### ASSIGNMENT
Write the next few sentences of the passage below on rising mortgage rates and the housing market, beginning directly after its final quotation.

### PAGE EXTRACT
*** Block opens ***

“The combination of rising inflation and consumer spending is driving mortgage rates higher,” says Sam Khater, Freddie Mac’s chief economist. “Shoppers looking to buy a home are fueling a strong demand while ongoing inventory shortages are not improving in the presence of higher home prices. This reality illustrates the challenging situation facing the housing market.”

The 30-year fixed-rate mortgage averaged 3.10% this week, Freddie Mac reports. The National Association of REALTORS® is forecasting that rates will increase to 3.50% by the middle of 2022.

“With more homes to hit the market and higher mortgage rates, expect the housing market to slow down in 2022 but remain above the pre-pandemic level,” Nadia Evangelou, NAR’s senior economist and director of forecasting, writes for the association’s blog.

*** Block closes ***

### RAW DATA
*** Block opens ***

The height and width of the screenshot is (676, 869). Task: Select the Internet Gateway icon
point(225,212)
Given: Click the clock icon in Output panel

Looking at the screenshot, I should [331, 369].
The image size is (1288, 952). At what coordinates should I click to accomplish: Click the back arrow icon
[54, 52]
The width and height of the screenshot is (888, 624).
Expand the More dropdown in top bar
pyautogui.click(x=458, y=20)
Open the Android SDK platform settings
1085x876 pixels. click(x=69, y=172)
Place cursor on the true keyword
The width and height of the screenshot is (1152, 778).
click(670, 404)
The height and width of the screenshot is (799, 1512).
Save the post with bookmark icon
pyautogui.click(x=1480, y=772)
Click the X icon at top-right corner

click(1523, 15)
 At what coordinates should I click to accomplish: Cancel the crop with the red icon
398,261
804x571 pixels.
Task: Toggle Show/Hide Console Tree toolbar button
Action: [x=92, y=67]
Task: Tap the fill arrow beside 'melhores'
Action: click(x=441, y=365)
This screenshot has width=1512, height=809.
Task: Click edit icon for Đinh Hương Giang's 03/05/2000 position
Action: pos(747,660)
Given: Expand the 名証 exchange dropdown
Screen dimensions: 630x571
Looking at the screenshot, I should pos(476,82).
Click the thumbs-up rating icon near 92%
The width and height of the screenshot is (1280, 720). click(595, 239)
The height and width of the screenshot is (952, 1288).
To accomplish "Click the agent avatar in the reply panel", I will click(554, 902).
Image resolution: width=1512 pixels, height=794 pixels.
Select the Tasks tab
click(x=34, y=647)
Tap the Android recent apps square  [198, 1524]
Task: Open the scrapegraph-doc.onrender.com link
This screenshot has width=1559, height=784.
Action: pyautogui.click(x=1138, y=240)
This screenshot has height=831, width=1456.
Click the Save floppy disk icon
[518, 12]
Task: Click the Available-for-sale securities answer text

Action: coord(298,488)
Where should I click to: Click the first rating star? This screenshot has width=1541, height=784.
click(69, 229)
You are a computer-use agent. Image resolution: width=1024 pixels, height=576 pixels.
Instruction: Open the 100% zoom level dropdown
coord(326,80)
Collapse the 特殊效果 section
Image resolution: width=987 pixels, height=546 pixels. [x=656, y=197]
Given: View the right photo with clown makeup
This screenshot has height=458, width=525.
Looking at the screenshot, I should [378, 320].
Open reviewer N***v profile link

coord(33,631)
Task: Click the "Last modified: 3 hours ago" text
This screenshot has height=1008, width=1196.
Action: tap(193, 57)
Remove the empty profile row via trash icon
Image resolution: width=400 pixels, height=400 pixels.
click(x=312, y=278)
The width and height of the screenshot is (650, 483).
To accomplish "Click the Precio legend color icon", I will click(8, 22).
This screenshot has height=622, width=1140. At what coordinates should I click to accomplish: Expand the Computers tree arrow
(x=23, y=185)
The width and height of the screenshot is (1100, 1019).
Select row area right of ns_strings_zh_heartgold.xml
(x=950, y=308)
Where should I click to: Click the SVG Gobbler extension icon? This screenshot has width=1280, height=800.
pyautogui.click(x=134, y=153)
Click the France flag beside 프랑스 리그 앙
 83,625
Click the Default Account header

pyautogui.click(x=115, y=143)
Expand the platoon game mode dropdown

*** Block closes ***

### ANSWER BELOW
Freddie Mac reports the following national averages with mortgage rates for the week ending Nov. 18:

  • 30-year fixed-rate mortgages: averaged 3.10%, with an average 0.7 point, rising from last week’s 2.98% average. Last year at this time, 30-year rates averaged 2.72%.
  • 15-year fixed-rate mortgages: averaged 2.39%, with an average 0.6 point, increasing from last week’s 2.27% average. A year ago, 15-year rates averaged 2.28%.
  • 5-year hybrid adjustable-rate mortgages: averaged 2.49%, with an average 0.3 point, dropping from last week’s 2.53% average. A year ago, 5-year ARMs averaged 2.85%.

Freddie Mac reports average commitment rates along with average points to better reflect the total upfront cost of obtaining a mortgage.